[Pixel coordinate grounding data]

= = = = = = =

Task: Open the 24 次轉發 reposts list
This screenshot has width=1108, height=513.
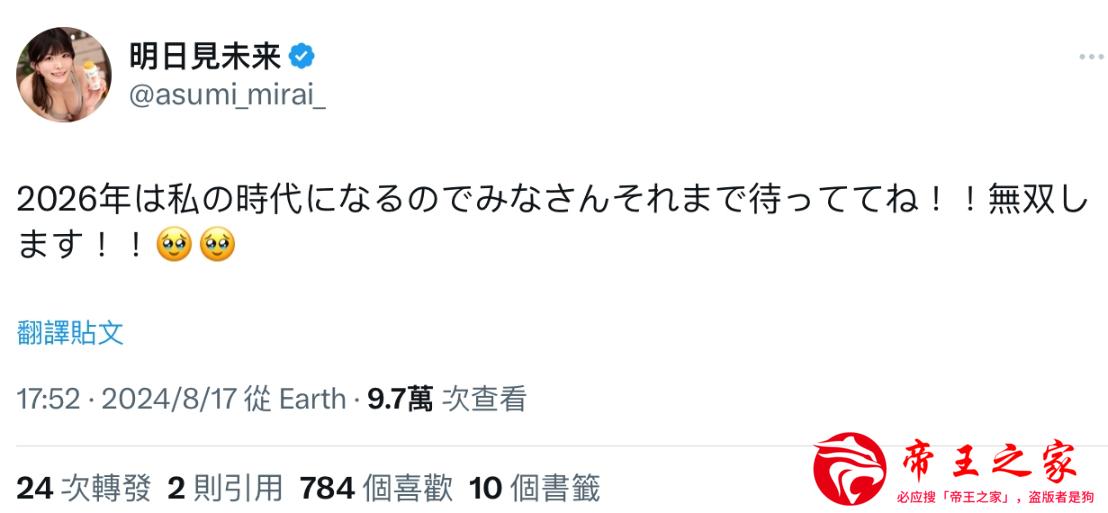Action: pos(84,488)
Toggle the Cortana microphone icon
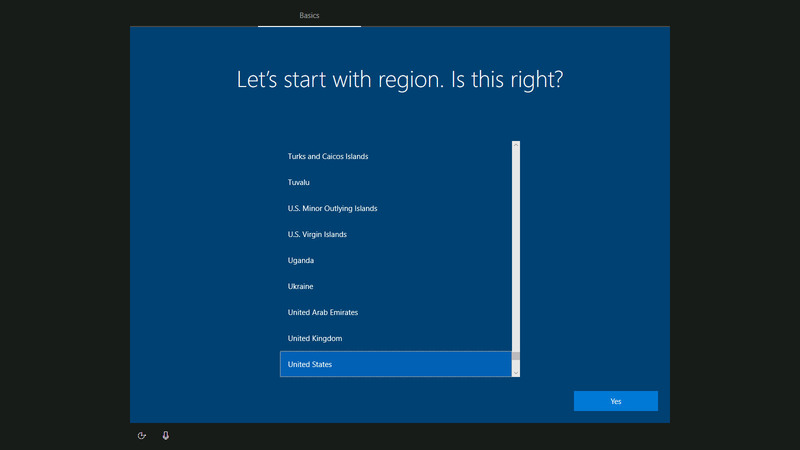The height and width of the screenshot is (450, 800). tap(166, 436)
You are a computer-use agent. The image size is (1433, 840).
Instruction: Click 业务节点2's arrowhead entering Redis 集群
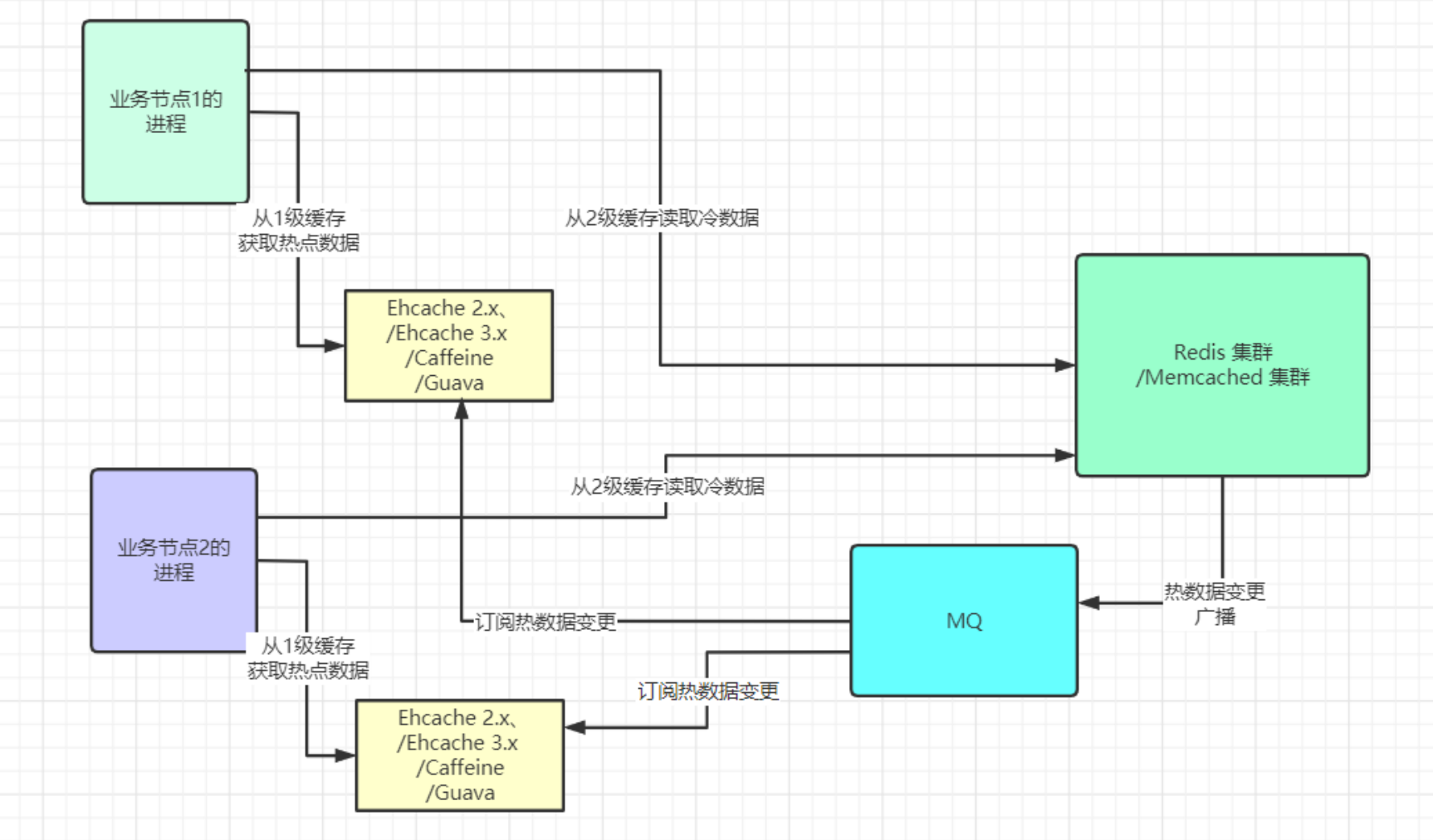point(1064,455)
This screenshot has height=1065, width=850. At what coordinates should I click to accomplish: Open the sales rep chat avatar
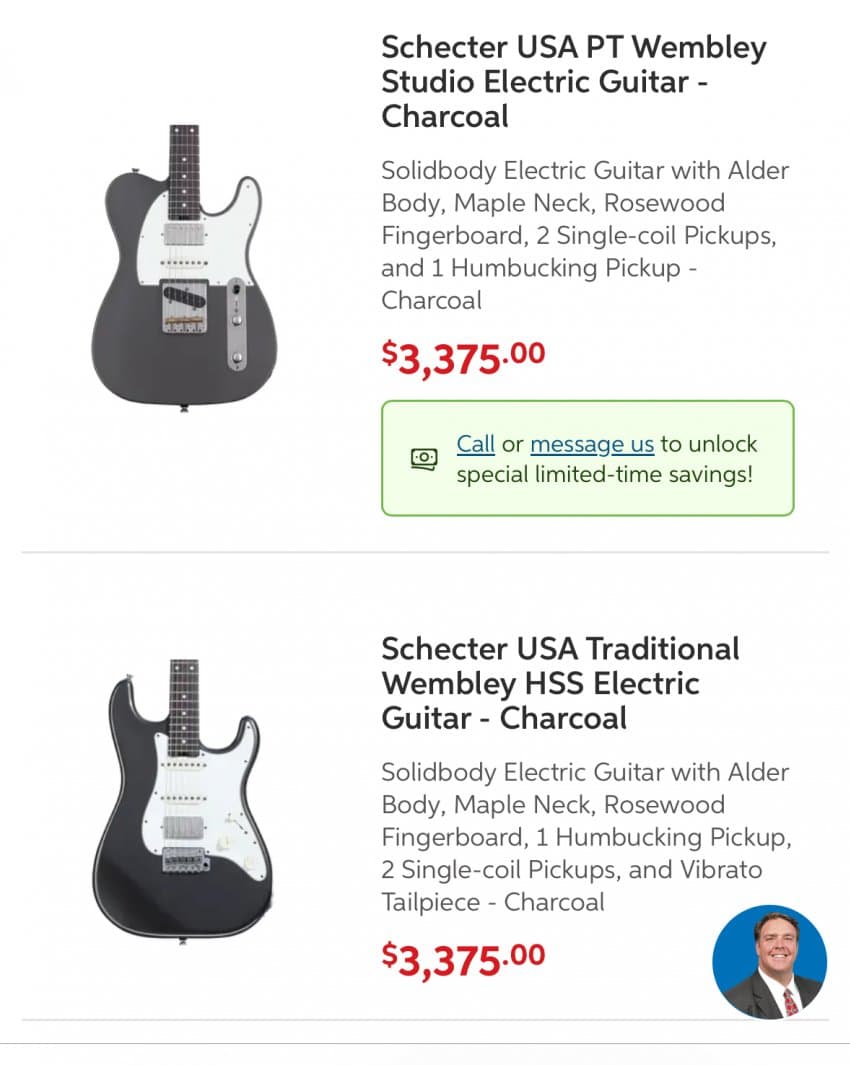tap(769, 961)
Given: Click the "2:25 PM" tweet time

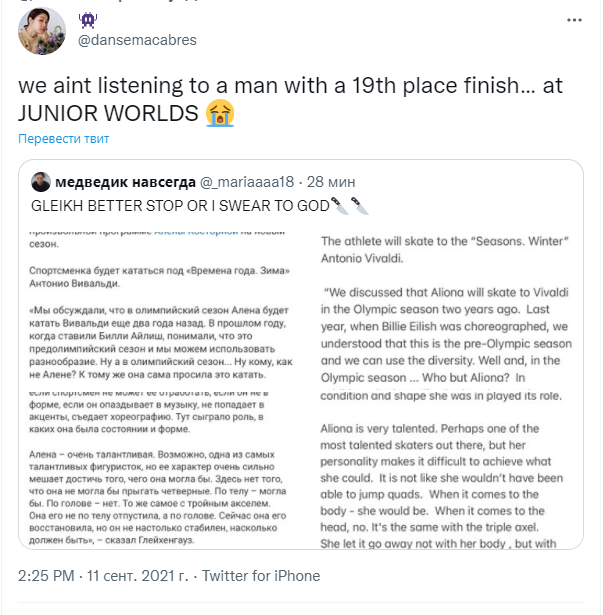Looking at the screenshot, I should 46,576.
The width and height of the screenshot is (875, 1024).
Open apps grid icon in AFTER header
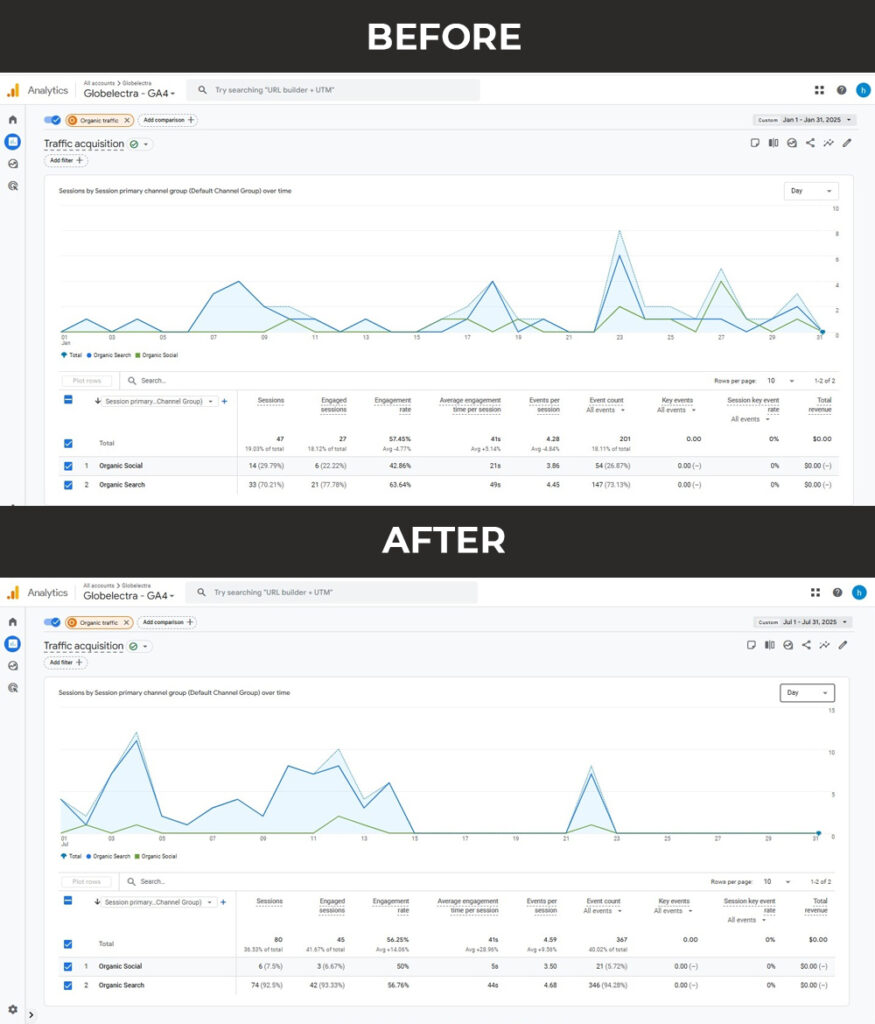tap(816, 592)
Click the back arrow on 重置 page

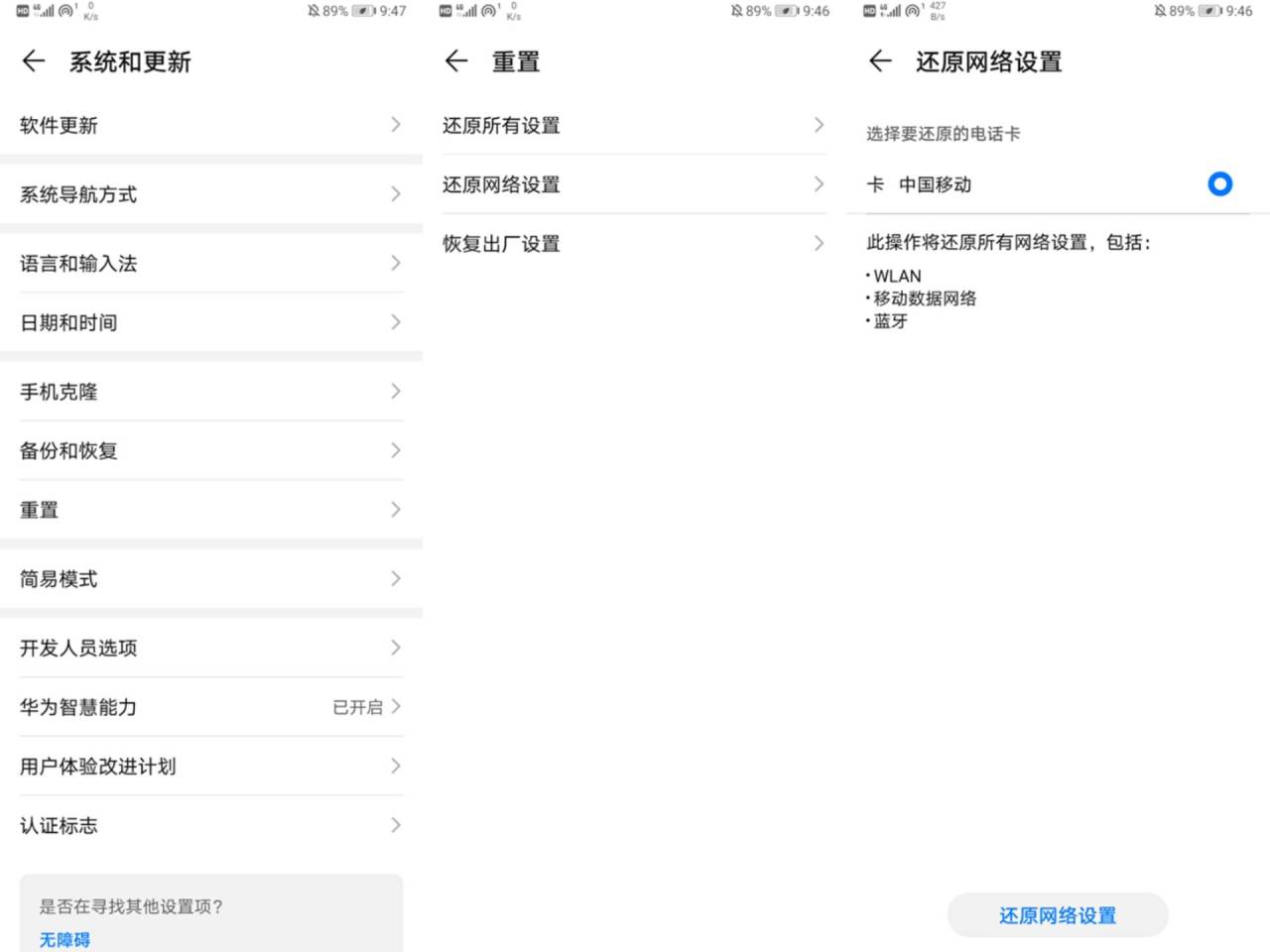(x=455, y=61)
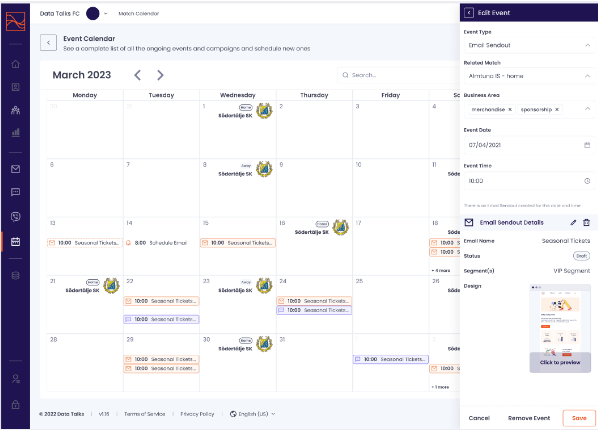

= = = = = = =

**TASK STATEMENT**
Pictures must be left out. Repeat exactly the lines from the one containing "Open apps grid icon in AFTER header" through the final line of the data.

**ANSWER FOR THIS EXERCISE**
Open apps grid icon in AFTER header
tap(816, 592)
Click the back arrow on 重置 page

(x=455, y=61)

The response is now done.